== Work required ==
Copy out the following lines word for word, covering every item.

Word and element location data
━━━━━━━━━━━━━━━━

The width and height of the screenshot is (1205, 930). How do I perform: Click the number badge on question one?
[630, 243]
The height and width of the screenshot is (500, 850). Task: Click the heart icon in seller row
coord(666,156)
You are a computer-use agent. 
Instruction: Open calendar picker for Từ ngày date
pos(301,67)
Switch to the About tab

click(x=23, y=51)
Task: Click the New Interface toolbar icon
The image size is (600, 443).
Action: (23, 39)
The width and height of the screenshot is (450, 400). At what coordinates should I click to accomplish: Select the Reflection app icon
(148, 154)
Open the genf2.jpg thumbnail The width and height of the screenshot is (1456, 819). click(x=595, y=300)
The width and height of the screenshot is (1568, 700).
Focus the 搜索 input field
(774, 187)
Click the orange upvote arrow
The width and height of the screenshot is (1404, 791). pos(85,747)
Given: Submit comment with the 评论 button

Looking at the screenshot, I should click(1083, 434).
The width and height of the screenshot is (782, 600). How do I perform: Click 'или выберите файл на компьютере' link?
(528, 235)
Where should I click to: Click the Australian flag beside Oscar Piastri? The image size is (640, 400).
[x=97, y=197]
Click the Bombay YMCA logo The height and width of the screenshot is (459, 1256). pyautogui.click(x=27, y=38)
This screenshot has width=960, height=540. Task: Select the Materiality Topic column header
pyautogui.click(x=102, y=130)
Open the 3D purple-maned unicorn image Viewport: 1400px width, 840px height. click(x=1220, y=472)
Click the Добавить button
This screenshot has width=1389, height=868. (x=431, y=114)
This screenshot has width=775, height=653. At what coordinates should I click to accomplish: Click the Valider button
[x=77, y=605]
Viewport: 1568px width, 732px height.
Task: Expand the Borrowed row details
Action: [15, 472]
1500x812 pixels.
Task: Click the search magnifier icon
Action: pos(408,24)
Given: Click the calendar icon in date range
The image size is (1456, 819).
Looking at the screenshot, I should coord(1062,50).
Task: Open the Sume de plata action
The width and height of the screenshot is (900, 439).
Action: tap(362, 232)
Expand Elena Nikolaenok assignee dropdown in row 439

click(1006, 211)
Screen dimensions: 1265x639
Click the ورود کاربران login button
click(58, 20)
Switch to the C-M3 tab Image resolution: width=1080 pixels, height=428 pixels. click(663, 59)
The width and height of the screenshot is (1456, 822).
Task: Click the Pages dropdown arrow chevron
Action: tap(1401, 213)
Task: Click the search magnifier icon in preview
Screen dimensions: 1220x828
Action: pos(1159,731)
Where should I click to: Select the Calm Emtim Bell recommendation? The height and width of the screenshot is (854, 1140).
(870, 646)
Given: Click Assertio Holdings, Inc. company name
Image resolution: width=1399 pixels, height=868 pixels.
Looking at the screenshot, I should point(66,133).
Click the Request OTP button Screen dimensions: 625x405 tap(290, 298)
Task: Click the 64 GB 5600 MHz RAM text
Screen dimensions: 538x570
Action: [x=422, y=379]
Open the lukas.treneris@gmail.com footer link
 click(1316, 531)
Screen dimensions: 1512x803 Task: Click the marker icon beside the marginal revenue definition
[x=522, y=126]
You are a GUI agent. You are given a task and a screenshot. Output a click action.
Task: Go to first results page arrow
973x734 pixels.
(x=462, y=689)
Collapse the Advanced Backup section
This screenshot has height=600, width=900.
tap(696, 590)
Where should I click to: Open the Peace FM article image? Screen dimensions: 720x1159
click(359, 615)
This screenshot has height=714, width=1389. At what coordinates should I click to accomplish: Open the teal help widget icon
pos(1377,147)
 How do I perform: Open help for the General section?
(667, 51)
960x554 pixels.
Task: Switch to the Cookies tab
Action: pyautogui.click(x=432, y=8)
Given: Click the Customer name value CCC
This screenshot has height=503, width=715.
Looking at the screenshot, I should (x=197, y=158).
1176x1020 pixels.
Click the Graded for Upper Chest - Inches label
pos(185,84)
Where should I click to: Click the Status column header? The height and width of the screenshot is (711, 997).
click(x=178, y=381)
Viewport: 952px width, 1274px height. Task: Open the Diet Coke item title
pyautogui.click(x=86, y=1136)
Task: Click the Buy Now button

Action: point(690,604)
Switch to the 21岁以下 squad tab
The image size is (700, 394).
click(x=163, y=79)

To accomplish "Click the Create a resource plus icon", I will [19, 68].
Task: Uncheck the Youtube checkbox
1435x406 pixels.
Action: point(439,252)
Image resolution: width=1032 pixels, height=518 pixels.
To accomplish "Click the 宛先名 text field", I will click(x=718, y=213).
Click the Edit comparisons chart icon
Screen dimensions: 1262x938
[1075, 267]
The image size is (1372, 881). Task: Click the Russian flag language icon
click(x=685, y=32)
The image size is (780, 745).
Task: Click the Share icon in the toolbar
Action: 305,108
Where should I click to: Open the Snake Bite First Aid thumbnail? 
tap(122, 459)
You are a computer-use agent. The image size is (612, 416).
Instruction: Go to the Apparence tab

━━━━━━━━━━━━━━━━

== Finished exercise ==
The width and height of the screenshot is (1205, 930). How do I perform: Click the number badge on question one?
[630, 243]
The height and width of the screenshot is (500, 850). Task: Click the heart icon in seller row
coord(666,156)
You are a computer-use agent. 
Instruction: Open calendar picker for Từ ngày date
pos(301,67)
Switch to the About tab

click(x=23, y=51)
Task: Click the New Interface toolbar icon
The image size is (600, 443).
Action: (23, 39)
The width and height of the screenshot is (450, 400). At what coordinates should I click to accomplish: Select the Reflection app icon
(148, 154)
Open the genf2.jpg thumbnail The width and height of the screenshot is (1456, 819). click(x=595, y=300)
The width and height of the screenshot is (1568, 700).
Focus the 搜索 input field
(774, 187)
Click the orange upvote arrow
The width and height of the screenshot is (1404, 791). pos(85,747)
Given: Submit comment with the 评论 button

Looking at the screenshot, I should click(1083, 434).
The width and height of the screenshot is (782, 600). How do I perform: Click 'или выберите файл на компьютере' link?
(528, 235)
Where should I click to: Click the Australian flag beside Oscar Piastri? The image size is (640, 400).
[x=97, y=197]
Click the Bombay YMCA logo The height and width of the screenshot is (459, 1256). pyautogui.click(x=27, y=38)
This screenshot has width=960, height=540. Task: Select the Materiality Topic column header
pyautogui.click(x=102, y=130)
Open the 3D purple-maned unicorn image Viewport: 1400px width, 840px height. click(x=1220, y=472)
Click the Добавить button
This screenshot has width=1389, height=868. (x=431, y=114)
This screenshot has width=775, height=653. At what coordinates should I click to accomplish: Click the Valider button
[x=77, y=605]
Viewport: 1568px width, 732px height.
Task: Expand the Borrowed row details
Action: [15, 472]
1500x812 pixels.
Task: Click the search magnifier icon
Action: pos(408,24)
Given: Click the calendar icon in date range
The image size is (1456, 819).
Looking at the screenshot, I should coord(1062,50).
Task: Open the Sume de plata action
The width and height of the screenshot is (900, 439).
Action: tap(362, 232)
Expand Elena Nikolaenok assignee dropdown in row 439

click(1006, 211)
Screen dimensions: 1265x639
Click the ورود کاربران login button
click(58, 20)
Switch to the C-M3 tab Image resolution: width=1080 pixels, height=428 pixels. click(663, 59)
The width and height of the screenshot is (1456, 822).
Task: Click the Pages dropdown arrow chevron
Action: tap(1401, 213)
Task: Click the search magnifier icon in preview
Screen dimensions: 1220x828
Action: pos(1159,731)
Where should I click to: Select the Calm Emtim Bell recommendation? The height and width of the screenshot is (854, 1140).
(870, 646)
Given: Click Assertio Holdings, Inc. company name
Image resolution: width=1399 pixels, height=868 pixels.
Looking at the screenshot, I should point(66,133).
Click the Request OTP button Screen dimensions: 625x405 tap(290, 298)
Task: Click the 64 GB 5600 MHz RAM text
Screen dimensions: 538x570
Action: [x=422, y=379]
Open the lukas.treneris@gmail.com footer link
 click(1316, 531)
Screen dimensions: 1512x803 Task: Click the marker icon beside the marginal revenue definition
[x=522, y=126]
You are a GUI agent. You are given a task and a screenshot. Output a click action.
Task: Go to first results page arrow
973x734 pixels.
(x=462, y=689)
Collapse the Advanced Backup section
This screenshot has height=600, width=900.
tap(696, 590)
Where should I click to: Open the Peace FM article image? Screen dimensions: 720x1159
click(359, 615)
This screenshot has height=714, width=1389. At what coordinates should I click to accomplish: Open the teal help widget icon
pos(1377,147)
 How do I perform: Open help for the General section?
(667, 51)
960x554 pixels.
Task: Switch to the Cookies tab
Action: pyautogui.click(x=432, y=8)
Given: Click the Customer name value CCC
This screenshot has height=503, width=715.
Looking at the screenshot, I should (x=197, y=158).
1176x1020 pixels.
Click the Graded for Upper Chest - Inches label
pos(185,84)
Where should I click to: Click the Status column header? The height and width of the screenshot is (711, 997).
click(x=178, y=381)
Viewport: 952px width, 1274px height. Task: Open the Diet Coke item title
pyautogui.click(x=86, y=1136)
Task: Click the Buy Now button

Action: point(690,604)
Switch to the 21岁以下 squad tab
The image size is (700, 394).
click(x=163, y=79)

To accomplish "Click the Create a resource plus icon", I will [19, 68].
Task: Uncheck the Youtube checkbox
1435x406 pixels.
Action: point(439,252)
Image resolution: width=1032 pixels, height=518 pixels.
To accomplish "Click the 宛先名 text field", I will click(x=718, y=213).
Click the Edit comparisons chart icon
Screen dimensions: 1262x938
[1075, 267]
The image size is (1372, 881). Task: Click the Russian flag language icon
click(x=685, y=32)
The image size is (780, 745).
Task: Click the Share icon in the toolbar
Action: 305,108
Where should I click to: Open the Snake Bite First Aid thumbnail? 
tap(122, 459)
You are a computer-use agent. The image size is (612, 416).
Instruction: Go to the Apparence tab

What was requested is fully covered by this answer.